* [TEXT PROVIDED]:

Ukrainian Ground Forces unit

The 3rd Separate Assault Brigade (3-тя окрема штурмова бригада) is a brigade of the Ukrainian Ground Forces formed in 2023. It is considered one of Ukraine's most elite military units, and is mostly composed of combat veteran volunteers from other Ukrainian units. In 2025, it formed the foundation for the newly-formed 3rd Army Corps, which the brigade is now a part of.

The brigade was established by a merger of the Azov SSO (Special Operations Forces) units that had been created by former Azov Battalion veterans and local volunteers in Kyiv, Sumy and Kharkiv in reaction the 2022 Russian invasion of Ukraine. The brigade was commanded by Andriy Biletsky, founder and former commander of the Azov Battalion and former People's Deputy of Ukraine.

The 3rd Brigade gained broader public attention through the Mstyslav Chernov documentary 2000 Meters to Andriivka, which follows its operations during the fighting near Andriivka during the 2023 Ukrainian counteroffensive.

== History ==

=== Background and founding ===
With the start of the Russian invasion of Ukraine in 2022, most units of the Azov Regiment were based in Mariupol where they soon would be besieged. Outside of Mariupol, many former veterans of Azov outside the city began forming new units, in particular in Kyiv, Sumy and Kharkiv. These units were initially part of the Territorial Defense Forces of Ukraine (TDF). Veterans of the Azov Regiment formed the "backbone" of these units. The Azov TDF units proved themselves to be particularly effective in combat, and thus they were soon turned into regiments and reassigned as part of the Special Operations Forces of Ukraine (SSO) of the Armed Forces of Ukraine, where they received special training and equipment, and became collectively known as "Azov SSO". In addition, at Dnipro, former Azov veterans established the 98th Territorial Defence Battalion 'Azov-Dnipro' of the TDF.

* [DATA FOR REVIEW]:
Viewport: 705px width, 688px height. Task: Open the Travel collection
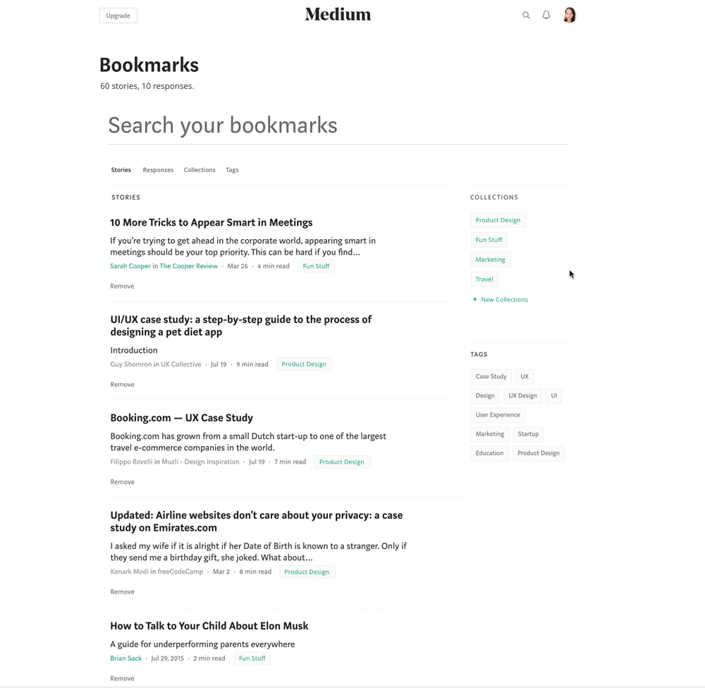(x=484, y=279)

--

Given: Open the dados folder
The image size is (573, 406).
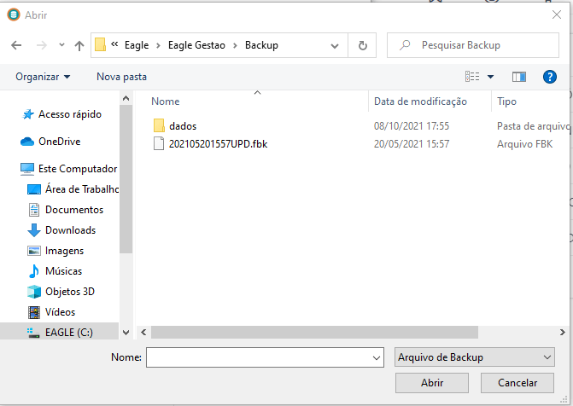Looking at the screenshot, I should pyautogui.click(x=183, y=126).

--

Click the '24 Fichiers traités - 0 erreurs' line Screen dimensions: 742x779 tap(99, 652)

* [DIRECTIONS]: Repeat, word for word, the stretch of the 3rd Separate Assault Brigade text from "The brigade was established" through "2023 Ukrainian counteroffensive.".

* [RESULT OF THE TASK]:
The brigade was established by a merger of the Azov SSO (Special Operations Forces) units that had been created by former Azov Battalion veterans and local volunteers in Kyiv, Sumy and Kharkiv in reaction the 2022 Russian invasion of Ukraine. The brigade was commanded by Andriy Biletsky, founder and former commander of the Azov Battalion and former People's Deputy of Ukraine.

The 3rd Brigade gained broader public attention through the Mstyslav Chernov documentary 2000 Meters to Andriivka, which follows its operations during the fighting near Andriivka during the 2023 Ukrainian counteroffensive.